What you need to do |
Retype the data that follows, keeping every character the same.

Extracted entries |
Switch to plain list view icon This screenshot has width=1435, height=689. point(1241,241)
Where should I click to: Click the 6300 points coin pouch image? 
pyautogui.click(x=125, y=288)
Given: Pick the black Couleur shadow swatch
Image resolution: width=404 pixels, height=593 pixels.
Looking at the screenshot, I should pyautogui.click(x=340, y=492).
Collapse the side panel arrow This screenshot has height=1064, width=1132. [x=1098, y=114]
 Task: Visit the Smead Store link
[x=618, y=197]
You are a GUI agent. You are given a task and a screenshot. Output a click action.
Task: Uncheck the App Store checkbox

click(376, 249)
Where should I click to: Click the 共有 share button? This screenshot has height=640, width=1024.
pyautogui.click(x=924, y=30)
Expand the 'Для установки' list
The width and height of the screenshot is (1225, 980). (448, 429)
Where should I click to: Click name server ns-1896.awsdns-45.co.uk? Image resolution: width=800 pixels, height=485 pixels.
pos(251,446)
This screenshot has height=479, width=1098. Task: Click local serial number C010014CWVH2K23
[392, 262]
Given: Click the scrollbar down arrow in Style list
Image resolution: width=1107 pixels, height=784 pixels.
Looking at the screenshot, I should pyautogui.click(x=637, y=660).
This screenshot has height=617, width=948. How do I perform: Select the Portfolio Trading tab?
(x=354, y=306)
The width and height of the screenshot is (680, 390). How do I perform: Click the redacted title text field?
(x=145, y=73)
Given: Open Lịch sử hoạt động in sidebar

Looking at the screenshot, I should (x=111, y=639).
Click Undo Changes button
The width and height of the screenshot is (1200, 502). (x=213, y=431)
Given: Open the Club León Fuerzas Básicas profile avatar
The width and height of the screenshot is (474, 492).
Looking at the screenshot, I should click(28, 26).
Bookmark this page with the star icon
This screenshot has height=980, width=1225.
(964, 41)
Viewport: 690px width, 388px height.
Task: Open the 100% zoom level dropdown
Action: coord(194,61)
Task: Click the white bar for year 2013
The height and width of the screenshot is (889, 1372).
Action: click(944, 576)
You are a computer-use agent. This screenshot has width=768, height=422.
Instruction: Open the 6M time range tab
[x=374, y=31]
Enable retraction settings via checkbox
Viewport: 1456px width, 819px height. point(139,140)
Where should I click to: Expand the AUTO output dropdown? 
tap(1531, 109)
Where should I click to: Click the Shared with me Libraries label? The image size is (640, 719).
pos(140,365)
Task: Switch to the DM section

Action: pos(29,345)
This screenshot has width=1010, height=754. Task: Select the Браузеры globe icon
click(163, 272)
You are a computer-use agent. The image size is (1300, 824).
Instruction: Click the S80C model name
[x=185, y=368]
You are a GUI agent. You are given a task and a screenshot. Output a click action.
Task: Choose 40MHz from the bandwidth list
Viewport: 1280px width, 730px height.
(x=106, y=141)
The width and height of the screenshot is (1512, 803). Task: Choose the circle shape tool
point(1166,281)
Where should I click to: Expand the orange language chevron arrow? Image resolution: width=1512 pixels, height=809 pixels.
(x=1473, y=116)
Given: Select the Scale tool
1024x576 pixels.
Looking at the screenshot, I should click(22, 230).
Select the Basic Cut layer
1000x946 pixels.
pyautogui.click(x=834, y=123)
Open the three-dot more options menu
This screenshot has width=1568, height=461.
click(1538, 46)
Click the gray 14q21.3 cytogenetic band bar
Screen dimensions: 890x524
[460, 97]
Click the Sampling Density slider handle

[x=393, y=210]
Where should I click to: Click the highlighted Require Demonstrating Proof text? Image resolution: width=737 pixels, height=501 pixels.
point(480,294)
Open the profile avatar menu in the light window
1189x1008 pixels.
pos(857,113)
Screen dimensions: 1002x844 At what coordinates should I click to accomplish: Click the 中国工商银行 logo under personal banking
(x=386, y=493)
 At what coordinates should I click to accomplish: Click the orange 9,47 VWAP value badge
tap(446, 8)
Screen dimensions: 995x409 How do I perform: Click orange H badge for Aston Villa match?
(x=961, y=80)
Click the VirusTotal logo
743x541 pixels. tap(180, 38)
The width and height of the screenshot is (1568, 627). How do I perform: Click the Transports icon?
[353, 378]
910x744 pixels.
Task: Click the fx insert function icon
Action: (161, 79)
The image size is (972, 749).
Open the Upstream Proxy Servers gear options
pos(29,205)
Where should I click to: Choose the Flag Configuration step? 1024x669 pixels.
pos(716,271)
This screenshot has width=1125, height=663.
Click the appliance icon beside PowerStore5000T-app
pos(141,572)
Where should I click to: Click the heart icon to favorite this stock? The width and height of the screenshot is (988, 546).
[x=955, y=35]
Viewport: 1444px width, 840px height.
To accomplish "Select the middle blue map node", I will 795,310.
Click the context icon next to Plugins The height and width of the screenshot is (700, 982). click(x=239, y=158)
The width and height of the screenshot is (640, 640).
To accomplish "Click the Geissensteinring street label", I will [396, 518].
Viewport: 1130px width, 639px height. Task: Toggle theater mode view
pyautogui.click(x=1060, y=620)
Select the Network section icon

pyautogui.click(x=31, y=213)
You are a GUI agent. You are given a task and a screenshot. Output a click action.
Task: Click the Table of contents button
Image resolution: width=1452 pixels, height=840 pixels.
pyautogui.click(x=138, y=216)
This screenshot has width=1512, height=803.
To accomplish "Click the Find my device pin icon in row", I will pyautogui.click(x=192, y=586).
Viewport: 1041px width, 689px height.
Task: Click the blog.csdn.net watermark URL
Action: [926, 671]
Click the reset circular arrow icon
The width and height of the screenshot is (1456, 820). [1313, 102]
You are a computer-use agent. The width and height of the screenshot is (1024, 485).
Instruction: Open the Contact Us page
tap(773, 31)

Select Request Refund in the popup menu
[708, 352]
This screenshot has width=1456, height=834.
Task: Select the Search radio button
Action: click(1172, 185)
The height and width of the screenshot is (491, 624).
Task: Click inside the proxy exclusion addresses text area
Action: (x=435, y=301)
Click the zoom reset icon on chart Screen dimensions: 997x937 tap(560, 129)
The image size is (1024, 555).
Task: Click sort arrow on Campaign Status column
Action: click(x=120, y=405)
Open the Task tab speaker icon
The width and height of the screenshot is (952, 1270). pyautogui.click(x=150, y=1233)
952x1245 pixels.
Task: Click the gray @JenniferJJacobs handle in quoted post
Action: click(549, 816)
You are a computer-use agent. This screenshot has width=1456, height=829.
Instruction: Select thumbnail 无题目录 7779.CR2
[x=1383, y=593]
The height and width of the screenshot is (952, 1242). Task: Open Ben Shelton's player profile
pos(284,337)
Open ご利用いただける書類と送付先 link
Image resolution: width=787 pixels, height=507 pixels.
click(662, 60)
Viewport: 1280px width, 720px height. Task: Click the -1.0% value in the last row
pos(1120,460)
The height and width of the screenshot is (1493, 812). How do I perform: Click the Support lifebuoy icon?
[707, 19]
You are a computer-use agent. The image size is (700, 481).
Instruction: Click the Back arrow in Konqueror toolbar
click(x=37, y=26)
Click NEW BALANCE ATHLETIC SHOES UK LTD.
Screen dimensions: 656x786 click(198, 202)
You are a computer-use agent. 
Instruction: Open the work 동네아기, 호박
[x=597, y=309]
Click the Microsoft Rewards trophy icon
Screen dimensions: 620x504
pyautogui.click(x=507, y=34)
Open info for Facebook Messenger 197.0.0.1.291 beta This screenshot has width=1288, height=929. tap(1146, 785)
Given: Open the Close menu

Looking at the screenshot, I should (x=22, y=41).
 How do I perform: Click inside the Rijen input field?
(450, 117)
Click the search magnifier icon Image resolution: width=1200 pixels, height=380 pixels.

Task answer |
Switch to plain list view icon This screenshot has width=1435, height=689. point(1241,241)
Where should I click to: Click the 6300 points coin pouch image? 
pyautogui.click(x=125, y=288)
Given: Pick the black Couleur shadow swatch
Image resolution: width=404 pixels, height=593 pixels.
Looking at the screenshot, I should pyautogui.click(x=340, y=492).
Collapse the side panel arrow This screenshot has height=1064, width=1132. [x=1098, y=114]
 Task: Visit the Smead Store link
[x=618, y=197]
You are a GUI agent. You are given a task and a screenshot. Output a click action.
Task: Uncheck the App Store checkbox

click(376, 249)
Where should I click to: Click the 共有 share button? This screenshot has height=640, width=1024.
pyautogui.click(x=924, y=30)
Expand the 'Для установки' list
The width and height of the screenshot is (1225, 980). (448, 429)
Where should I click to: Click name server ns-1896.awsdns-45.co.uk? Image resolution: width=800 pixels, height=485 pixels.
pos(251,446)
This screenshot has height=479, width=1098. Task: Click local serial number C010014CWVH2K23
[392, 262]
Given: Click the scrollbar down arrow in Style list
Image resolution: width=1107 pixels, height=784 pixels.
Looking at the screenshot, I should pyautogui.click(x=637, y=660).
This screenshot has height=617, width=948. How do I perform: Select the Portfolio Trading tab?
(x=354, y=306)
The width and height of the screenshot is (680, 390). How do I perform: Click the redacted title text field?
(x=145, y=73)
Given: Open Lịch sử hoạt động in sidebar

Looking at the screenshot, I should (x=111, y=639).
Click Undo Changes button
The width and height of the screenshot is (1200, 502). (x=213, y=431)
Given: Open the Club León Fuerzas Básicas profile avatar
The width and height of the screenshot is (474, 492).
Looking at the screenshot, I should click(28, 26).
Bookmark this page with the star icon
This screenshot has height=980, width=1225.
(964, 41)
Viewport: 690px width, 388px height.
Task: Open the 100% zoom level dropdown
Action: coord(194,61)
Task: Click the white bar for year 2013
The height and width of the screenshot is (889, 1372).
Action: click(944, 576)
You are a computer-use agent. This screenshot has width=768, height=422.
Instruction: Open the 6M time range tab
[x=374, y=31]
Enable retraction settings via checkbox
Viewport: 1456px width, 819px height. point(139,140)
Where should I click to: Expand the AUTO output dropdown? 
tap(1531, 109)
Where should I click to: Click the Shared with me Libraries label? The image size is (640, 719).
pos(140,365)
Task: Switch to the DM section

Action: pos(29,345)
This screenshot has width=1010, height=754. Task: Select the Браузеры globe icon
click(163, 272)
You are a computer-use agent. The image size is (1300, 824).
Instruction: Click the S80C model name
[x=185, y=368]
You are a GUI agent. You are given a task and a screenshot. Output a click action.
Task: Choose 40MHz from the bandwidth list
Viewport: 1280px width, 730px height.
(x=106, y=141)
The width and height of the screenshot is (1512, 803). Task: Choose the circle shape tool
point(1166,281)
Where should I click to: Expand the orange language chevron arrow? Image resolution: width=1512 pixels, height=809 pixels.
(x=1473, y=116)
Given: Select the Scale tool
1024x576 pixels.
Looking at the screenshot, I should click(22, 230).
Select the Basic Cut layer
1000x946 pixels.
pyautogui.click(x=834, y=123)
Open the three-dot more options menu
This screenshot has width=1568, height=461.
click(1538, 46)
Click the gray 14q21.3 cytogenetic band bar
Screen dimensions: 890x524
[460, 97]
Click the Sampling Density slider handle

[x=393, y=210]
Where should I click to: Click the highlighted Require Demonstrating Proof text? Image resolution: width=737 pixels, height=501 pixels.
point(480,294)
Open the profile avatar menu in the light window
1189x1008 pixels.
pos(857,113)
Screen dimensions: 1002x844 At what coordinates should I click to accomplish: Click the 中国工商银行 logo under personal banking
(x=386, y=493)
 At what coordinates should I click to accomplish: Click the orange 9,47 VWAP value badge
tap(446, 8)
Screen dimensions: 995x409 How do I perform: Click orange H badge for Aston Villa match?
(x=961, y=80)
Click the VirusTotal logo
743x541 pixels. tap(180, 38)
The width and height of the screenshot is (1568, 627). How do I perform: Click the Transports icon?
[353, 378]
910x744 pixels.
Task: Click the fx insert function icon
Action: (161, 79)
The image size is (972, 749).
Open the Upstream Proxy Servers gear options
pos(29,205)
Where should I click to: Choose the Flag Configuration step? 1024x669 pixels.
pos(716,271)
This screenshot has width=1125, height=663.
Click the appliance icon beside PowerStore5000T-app
pos(141,572)
Where should I click to: Click the heart icon to favorite this stock? The width and height of the screenshot is (988, 546).
[x=955, y=35]
Viewport: 1444px width, 840px height.
To accomplish "Select the middle blue map node", I will 795,310.
Click the context icon next to Plugins The height and width of the screenshot is (700, 982). click(x=239, y=158)
The width and height of the screenshot is (640, 640).
To accomplish "Click the Geissensteinring street label", I will [396, 518].
Viewport: 1130px width, 639px height. Task: Toggle theater mode view
pyautogui.click(x=1060, y=620)
Select the Network section icon

pyautogui.click(x=31, y=213)
You are a GUI agent. You are given a task and a screenshot. Output a click action.
Task: Click the Table of contents button
Image resolution: width=1452 pixels, height=840 pixels.
pyautogui.click(x=138, y=216)
This screenshot has width=1512, height=803.
To accomplish "Click the Find my device pin icon in row", I will pyautogui.click(x=192, y=586).
Viewport: 1041px width, 689px height.
Task: Click the blog.csdn.net watermark URL
Action: [926, 671]
Click the reset circular arrow icon
The width and height of the screenshot is (1456, 820). [1313, 102]
You are a computer-use agent. The width and height of the screenshot is (1024, 485).
Instruction: Open the Contact Us page
tap(773, 31)

Select Request Refund in the popup menu
[708, 352]
This screenshot has width=1456, height=834.
Task: Select the Search radio button
Action: click(1172, 185)
The height and width of the screenshot is (491, 624).
Task: Click inside the proxy exclusion addresses text area
Action: (x=435, y=301)
Click the zoom reset icon on chart Screen dimensions: 997x937 tap(560, 129)
The image size is (1024, 555).
Task: Click sort arrow on Campaign Status column
Action: click(x=120, y=405)
Open the Task tab speaker icon
The width and height of the screenshot is (952, 1270). pyautogui.click(x=150, y=1233)
952x1245 pixels.
Task: Click the gray @JenniferJJacobs handle in quoted post
Action: click(549, 816)
You are a computer-use agent. This screenshot has width=1456, height=829.
Instruction: Select thumbnail 无题目录 7779.CR2
[x=1383, y=593]
The height and width of the screenshot is (952, 1242). Task: Open Ben Shelton's player profile
pos(284,337)
Open ご利用いただける書類と送付先 link
Image resolution: width=787 pixels, height=507 pixels.
click(662, 60)
Viewport: 1280px width, 720px height. Task: Click the -1.0% value in the last row
pos(1120,460)
The height and width of the screenshot is (1493, 812). How do I perform: Click the Support lifebuoy icon?
[707, 19]
You are a computer-use agent. The image size is (700, 481).
Instruction: Click the Back arrow in Konqueror toolbar
click(x=37, y=26)
Click NEW BALANCE ATHLETIC SHOES UK LTD.
Screen dimensions: 656x786 click(198, 202)
You are a computer-use agent. 
Instruction: Open the work 동네아기, 호박
[x=597, y=309]
Click the Microsoft Rewards trophy icon
Screen dimensions: 620x504
pyautogui.click(x=507, y=34)
Open info for Facebook Messenger 197.0.0.1.291 beta This screenshot has width=1288, height=929. tap(1146, 785)
Given: Open the Close menu

Looking at the screenshot, I should (x=22, y=41).
 How do I perform: Click inside the Rijen input field?
(450, 117)
Click the search magnifier icon Image resolution: width=1200 pixels, height=380 pixels.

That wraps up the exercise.